■ **Your objective**
Transcribe the records underneath word for word, and leave no line out.

Records from a dataset

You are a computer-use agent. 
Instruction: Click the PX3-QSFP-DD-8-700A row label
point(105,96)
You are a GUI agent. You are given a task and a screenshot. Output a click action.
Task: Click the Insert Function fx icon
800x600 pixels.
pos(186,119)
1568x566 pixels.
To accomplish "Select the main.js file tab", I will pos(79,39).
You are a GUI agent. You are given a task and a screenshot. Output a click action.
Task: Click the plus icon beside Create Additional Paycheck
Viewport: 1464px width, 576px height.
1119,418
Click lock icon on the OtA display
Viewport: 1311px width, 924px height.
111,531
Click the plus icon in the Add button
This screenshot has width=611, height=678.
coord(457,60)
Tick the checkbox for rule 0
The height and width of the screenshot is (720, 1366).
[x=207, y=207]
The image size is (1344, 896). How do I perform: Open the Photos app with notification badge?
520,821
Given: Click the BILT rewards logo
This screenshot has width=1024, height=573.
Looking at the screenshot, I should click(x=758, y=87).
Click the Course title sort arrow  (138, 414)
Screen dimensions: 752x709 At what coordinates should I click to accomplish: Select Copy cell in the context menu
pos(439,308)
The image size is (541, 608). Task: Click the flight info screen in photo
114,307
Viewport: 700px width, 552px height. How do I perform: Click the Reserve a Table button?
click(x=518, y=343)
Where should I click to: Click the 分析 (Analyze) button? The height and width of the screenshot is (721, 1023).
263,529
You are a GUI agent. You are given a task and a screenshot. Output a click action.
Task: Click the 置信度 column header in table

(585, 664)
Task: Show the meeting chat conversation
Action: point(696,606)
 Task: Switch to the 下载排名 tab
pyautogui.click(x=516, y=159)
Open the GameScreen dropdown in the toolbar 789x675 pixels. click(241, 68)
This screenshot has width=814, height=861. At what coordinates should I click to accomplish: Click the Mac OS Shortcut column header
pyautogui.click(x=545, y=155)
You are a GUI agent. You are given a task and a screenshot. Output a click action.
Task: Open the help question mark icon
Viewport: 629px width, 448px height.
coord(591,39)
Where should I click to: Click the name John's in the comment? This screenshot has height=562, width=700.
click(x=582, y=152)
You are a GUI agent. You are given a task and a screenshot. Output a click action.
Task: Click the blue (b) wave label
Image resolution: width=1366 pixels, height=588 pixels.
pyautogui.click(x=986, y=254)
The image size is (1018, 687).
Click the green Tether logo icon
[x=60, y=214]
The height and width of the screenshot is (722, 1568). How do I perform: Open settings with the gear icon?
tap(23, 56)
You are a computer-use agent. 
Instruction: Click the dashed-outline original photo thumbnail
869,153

■ **Exercise output**
You are a computer-use agent. 
Instruction: Click the PX3-QSFP-DD-8-700A row label
point(105,96)
You are a GUI agent. You are given a task and a screenshot. Output a click action.
Task: Click the Insert Function fx icon
800x600 pixels.
pos(186,119)
1568x566 pixels.
To accomplish "Select the main.js file tab", I will pos(79,39).
You are a GUI agent. You are given a task and a screenshot. Output a click action.
Task: Click the plus icon beside Create Additional Paycheck
Viewport: 1464px width, 576px height.
1119,418
Click lock icon on the OtA display
Viewport: 1311px width, 924px height.
111,531
Click the plus icon in the Add button
This screenshot has width=611, height=678.
coord(457,60)
Tick the checkbox for rule 0
The height and width of the screenshot is (720, 1366).
[x=207, y=207]
The image size is (1344, 896). How do I perform: Open the Photos app with notification badge?
520,821
Given: Click the BILT rewards logo
This screenshot has width=1024, height=573.
Looking at the screenshot, I should click(x=758, y=87).
Click the Course title sort arrow  (138, 414)
Screen dimensions: 752x709 At what coordinates should I click to accomplish: Select Copy cell in the context menu
pos(439,308)
The image size is (541, 608). Task: Click the flight info screen in photo
114,307
Viewport: 700px width, 552px height. How do I perform: Click the Reserve a Table button?
click(x=518, y=343)
Where should I click to: Click the 分析 (Analyze) button? The height and width of the screenshot is (721, 1023).
263,529
You are a GUI agent. You are given a task and a screenshot. Output a click action.
Task: Click the 置信度 column header in table

(585, 664)
Task: Show the meeting chat conversation
Action: point(696,606)
 Task: Switch to the 下载排名 tab
pyautogui.click(x=516, y=159)
Open the GameScreen dropdown in the toolbar 789x675 pixels. click(241, 68)
This screenshot has width=814, height=861. At what coordinates should I click to accomplish: Click the Mac OS Shortcut column header
pyautogui.click(x=545, y=155)
You are a GUI agent. You are given a task and a screenshot. Output a click action.
Task: Open the help question mark icon
Viewport: 629px width, 448px height.
coord(591,39)
Where should I click to: Click the name John's in the comment? This screenshot has height=562, width=700.
click(x=582, y=152)
You are a GUI agent. You are given a task and a screenshot. Output a click action.
Task: Click the blue (b) wave label
Image resolution: width=1366 pixels, height=588 pixels.
pyautogui.click(x=986, y=254)
The image size is (1018, 687).
Click the green Tether logo icon
[x=60, y=214]
The height and width of the screenshot is (722, 1568). How do I perform: Open settings with the gear icon?
tap(23, 56)
You are a computer-use agent. 
Instruction: Click the dashed-outline original photo thumbnail
869,153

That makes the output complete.